BEGIN

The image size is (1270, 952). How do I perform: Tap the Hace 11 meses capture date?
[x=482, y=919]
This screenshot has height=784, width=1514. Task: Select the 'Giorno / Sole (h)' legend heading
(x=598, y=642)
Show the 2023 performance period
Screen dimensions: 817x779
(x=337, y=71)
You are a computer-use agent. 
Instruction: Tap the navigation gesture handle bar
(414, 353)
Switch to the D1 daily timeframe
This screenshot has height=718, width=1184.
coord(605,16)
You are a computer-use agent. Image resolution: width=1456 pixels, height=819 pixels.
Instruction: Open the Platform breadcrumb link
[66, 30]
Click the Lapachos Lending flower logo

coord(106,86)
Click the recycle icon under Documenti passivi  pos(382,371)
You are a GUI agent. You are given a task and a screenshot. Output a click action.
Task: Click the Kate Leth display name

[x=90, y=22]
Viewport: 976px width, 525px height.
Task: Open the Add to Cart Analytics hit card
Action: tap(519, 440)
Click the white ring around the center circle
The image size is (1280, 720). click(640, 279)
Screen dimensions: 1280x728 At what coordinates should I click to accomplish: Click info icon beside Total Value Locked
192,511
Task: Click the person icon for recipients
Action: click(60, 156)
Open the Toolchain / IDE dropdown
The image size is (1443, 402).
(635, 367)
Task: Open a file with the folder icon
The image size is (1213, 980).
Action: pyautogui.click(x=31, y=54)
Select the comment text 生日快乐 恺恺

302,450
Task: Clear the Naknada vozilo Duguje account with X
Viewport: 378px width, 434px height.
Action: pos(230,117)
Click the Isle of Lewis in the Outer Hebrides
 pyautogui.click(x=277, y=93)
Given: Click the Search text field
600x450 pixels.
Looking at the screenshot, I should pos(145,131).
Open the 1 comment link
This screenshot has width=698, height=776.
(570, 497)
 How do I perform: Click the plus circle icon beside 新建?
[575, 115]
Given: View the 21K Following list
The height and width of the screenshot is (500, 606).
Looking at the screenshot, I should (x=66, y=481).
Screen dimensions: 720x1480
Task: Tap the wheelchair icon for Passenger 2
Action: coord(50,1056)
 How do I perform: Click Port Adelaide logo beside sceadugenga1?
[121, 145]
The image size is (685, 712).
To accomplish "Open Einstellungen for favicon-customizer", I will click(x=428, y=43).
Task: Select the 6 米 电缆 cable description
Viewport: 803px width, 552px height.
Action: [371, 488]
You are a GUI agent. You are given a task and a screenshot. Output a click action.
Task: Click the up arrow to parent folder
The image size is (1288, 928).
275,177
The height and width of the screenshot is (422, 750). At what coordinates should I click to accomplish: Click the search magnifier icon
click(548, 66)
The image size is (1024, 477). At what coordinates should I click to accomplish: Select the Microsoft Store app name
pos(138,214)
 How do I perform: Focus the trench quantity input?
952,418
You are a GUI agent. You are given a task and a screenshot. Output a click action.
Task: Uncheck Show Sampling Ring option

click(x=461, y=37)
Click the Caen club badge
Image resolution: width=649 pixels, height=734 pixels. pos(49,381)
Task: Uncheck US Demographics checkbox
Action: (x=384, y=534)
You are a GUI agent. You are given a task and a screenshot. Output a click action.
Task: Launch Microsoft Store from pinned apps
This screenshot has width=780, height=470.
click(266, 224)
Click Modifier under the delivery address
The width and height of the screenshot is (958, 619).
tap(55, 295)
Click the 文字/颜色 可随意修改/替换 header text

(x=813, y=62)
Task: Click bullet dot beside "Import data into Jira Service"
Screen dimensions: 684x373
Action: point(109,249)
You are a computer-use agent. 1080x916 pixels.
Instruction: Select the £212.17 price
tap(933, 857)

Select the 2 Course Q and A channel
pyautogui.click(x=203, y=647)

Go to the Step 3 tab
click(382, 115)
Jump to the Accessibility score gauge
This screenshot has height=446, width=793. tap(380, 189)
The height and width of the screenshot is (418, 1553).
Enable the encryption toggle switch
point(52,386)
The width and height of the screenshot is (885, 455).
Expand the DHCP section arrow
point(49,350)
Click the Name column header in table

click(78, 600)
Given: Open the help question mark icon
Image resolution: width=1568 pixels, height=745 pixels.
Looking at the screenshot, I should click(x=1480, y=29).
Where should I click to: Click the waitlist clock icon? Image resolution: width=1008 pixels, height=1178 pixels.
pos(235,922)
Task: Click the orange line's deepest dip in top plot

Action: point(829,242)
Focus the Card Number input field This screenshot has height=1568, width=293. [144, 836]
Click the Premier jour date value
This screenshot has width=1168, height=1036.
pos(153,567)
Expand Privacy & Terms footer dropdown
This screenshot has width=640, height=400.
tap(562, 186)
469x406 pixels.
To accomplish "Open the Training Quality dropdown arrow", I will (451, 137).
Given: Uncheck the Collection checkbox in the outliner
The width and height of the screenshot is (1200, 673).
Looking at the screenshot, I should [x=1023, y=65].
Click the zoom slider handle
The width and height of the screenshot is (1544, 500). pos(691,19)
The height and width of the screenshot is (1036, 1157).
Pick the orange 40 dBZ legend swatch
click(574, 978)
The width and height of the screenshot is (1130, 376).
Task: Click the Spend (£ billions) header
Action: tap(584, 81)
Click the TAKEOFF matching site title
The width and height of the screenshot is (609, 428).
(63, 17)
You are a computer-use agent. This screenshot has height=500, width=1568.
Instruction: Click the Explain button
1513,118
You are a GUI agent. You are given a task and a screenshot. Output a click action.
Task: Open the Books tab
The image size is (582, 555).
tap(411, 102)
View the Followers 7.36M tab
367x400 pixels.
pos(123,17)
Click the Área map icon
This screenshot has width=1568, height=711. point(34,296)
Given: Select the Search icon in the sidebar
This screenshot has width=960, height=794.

END

# Instructions for the task
Write down the full listing again, exactly.

# Result of this task
The image size is (1270, 952). How do I perform: Tap the Hace 11 meses capture date?
[x=482, y=919]
This screenshot has height=784, width=1514. Task: Select the 'Giorno / Sole (h)' legend heading
(x=598, y=642)
Show the 2023 performance period
Screen dimensions: 817x779
(x=337, y=71)
You are a computer-use agent. 
Instruction: Tap the navigation gesture handle bar
(414, 353)
Switch to the D1 daily timeframe
This screenshot has height=718, width=1184.
coord(605,16)
You are a computer-use agent. Image resolution: width=1456 pixels, height=819 pixels.
Instruction: Open the Platform breadcrumb link
[66, 30]
Click the Lapachos Lending flower logo

coord(106,86)
Click the recycle icon under Documenti passivi  pos(382,371)
You are a GUI agent. You are given a task and a screenshot. Output a click action.
Task: Click the Kate Leth display name

[x=90, y=22]
Viewport: 976px width, 525px height.
Task: Open the Add to Cart Analytics hit card
Action: tap(519, 440)
Click the white ring around the center circle
The image size is (1280, 720). click(640, 279)
Screen dimensions: 1280x728 At what coordinates should I click to accomplish: Click info icon beside Total Value Locked
192,511
Task: Click the person icon for recipients
Action: click(60, 156)
Open the Toolchain / IDE dropdown
The image size is (1443, 402).
(635, 367)
Task: Open a file with the folder icon
The image size is (1213, 980).
Action: pyautogui.click(x=31, y=54)
Select the comment text 生日快乐 恺恺

302,450
Task: Clear the Naknada vozilo Duguje account with X
Viewport: 378px width, 434px height.
Action: pos(230,117)
Click the Isle of Lewis in the Outer Hebrides
 pyautogui.click(x=277, y=93)
Given: Click the Search text field
600x450 pixels.
Looking at the screenshot, I should pos(145,131).
Open the 1 comment link
This screenshot has width=698, height=776.
(570, 497)
 How do I perform: Click the plus circle icon beside 新建?
[575, 115]
Given: View the 21K Following list
The height and width of the screenshot is (500, 606).
Looking at the screenshot, I should (x=66, y=481).
Screen dimensions: 720x1480
Task: Tap the wheelchair icon for Passenger 2
Action: coord(50,1056)
 How do I perform: Click Port Adelaide logo beside sceadugenga1?
[121, 145]
The image size is (685, 712).
To accomplish "Open Einstellungen for favicon-customizer", I will click(x=428, y=43).
Task: Select the 6 米 电缆 cable description
Viewport: 803px width, 552px height.
Action: [371, 488]
You are a GUI agent. You are given a task and a screenshot. Output a click action.
Task: Click the up arrow to parent folder
The image size is (1288, 928).
275,177
The height and width of the screenshot is (422, 750). At what coordinates should I click to accomplish: Click the search magnifier icon
click(548, 66)
The image size is (1024, 477). At what coordinates should I click to accomplish: Select the Microsoft Store app name
pos(138,214)
 How do I perform: Focus the trench quantity input?
952,418
You are a GUI agent. You are given a task and a screenshot. Output a click action.
Task: Uncheck Show Sampling Ring option

click(x=461, y=37)
Click the Caen club badge
Image resolution: width=649 pixels, height=734 pixels. pos(49,381)
Task: Uncheck US Demographics checkbox
Action: (x=384, y=534)
You are a GUI agent. You are given a task and a screenshot. Output a click action.
Task: Launch Microsoft Store from pinned apps
This screenshot has width=780, height=470.
click(266, 224)
Click Modifier under the delivery address
The width and height of the screenshot is (958, 619).
tap(55, 295)
Click the 文字/颜色 可随意修改/替换 header text

(x=813, y=62)
Task: Click bullet dot beside "Import data into Jira Service"
Screen dimensions: 684x373
Action: point(109,249)
You are a computer-use agent. 1080x916 pixels.
Instruction: Select the £212.17 price
tap(933, 857)

Select the 2 Course Q and A channel
pyautogui.click(x=203, y=647)

Go to the Step 3 tab
click(382, 115)
Jump to the Accessibility score gauge
This screenshot has height=446, width=793. tap(380, 189)
The height and width of the screenshot is (418, 1553).
Enable the encryption toggle switch
point(52,386)
The width and height of the screenshot is (885, 455).
Expand the DHCP section arrow
point(49,350)
Click the Name column header in table

click(78, 600)
Given: Open the help question mark icon
Image resolution: width=1568 pixels, height=745 pixels.
Looking at the screenshot, I should click(x=1480, y=29).
Where should I click to: Click the waitlist clock icon? Image resolution: width=1008 pixels, height=1178 pixels.
pos(235,922)
Task: Click the orange line's deepest dip in top plot

Action: point(829,242)
Focus the Card Number input field This screenshot has height=1568, width=293. [144, 836]
Click the Premier jour date value
This screenshot has width=1168, height=1036.
pos(153,567)
Expand Privacy & Terms footer dropdown
This screenshot has width=640, height=400.
tap(562, 186)
469x406 pixels.
To accomplish "Open the Training Quality dropdown arrow", I will (451, 137).
Given: Uncheck the Collection checkbox in the outliner
The width and height of the screenshot is (1200, 673).
Looking at the screenshot, I should [x=1023, y=65].
Click the zoom slider handle
The width and height of the screenshot is (1544, 500). pos(691,19)
The height and width of the screenshot is (1036, 1157).
Pick the orange 40 dBZ legend swatch
click(574, 978)
The width and height of the screenshot is (1130, 376).
Task: Click the Spend (£ billions) header
Action: tap(584, 81)
Click the TAKEOFF matching site title
The width and height of the screenshot is (609, 428).
(63, 17)
You are a computer-use agent. This screenshot has height=500, width=1568.
Instruction: Click the Explain button
1513,118
You are a GUI agent. You are given a task and a screenshot. Output a click action.
Task: Open the Books tab
The image size is (582, 555).
tap(411, 102)
View the Followers 7.36M tab
367x400 pixels.
pos(123,17)
Click the Área map icon
This screenshot has width=1568, height=711. point(34,296)
Given: Select the Search icon in the sidebar
This screenshot has width=960, height=794.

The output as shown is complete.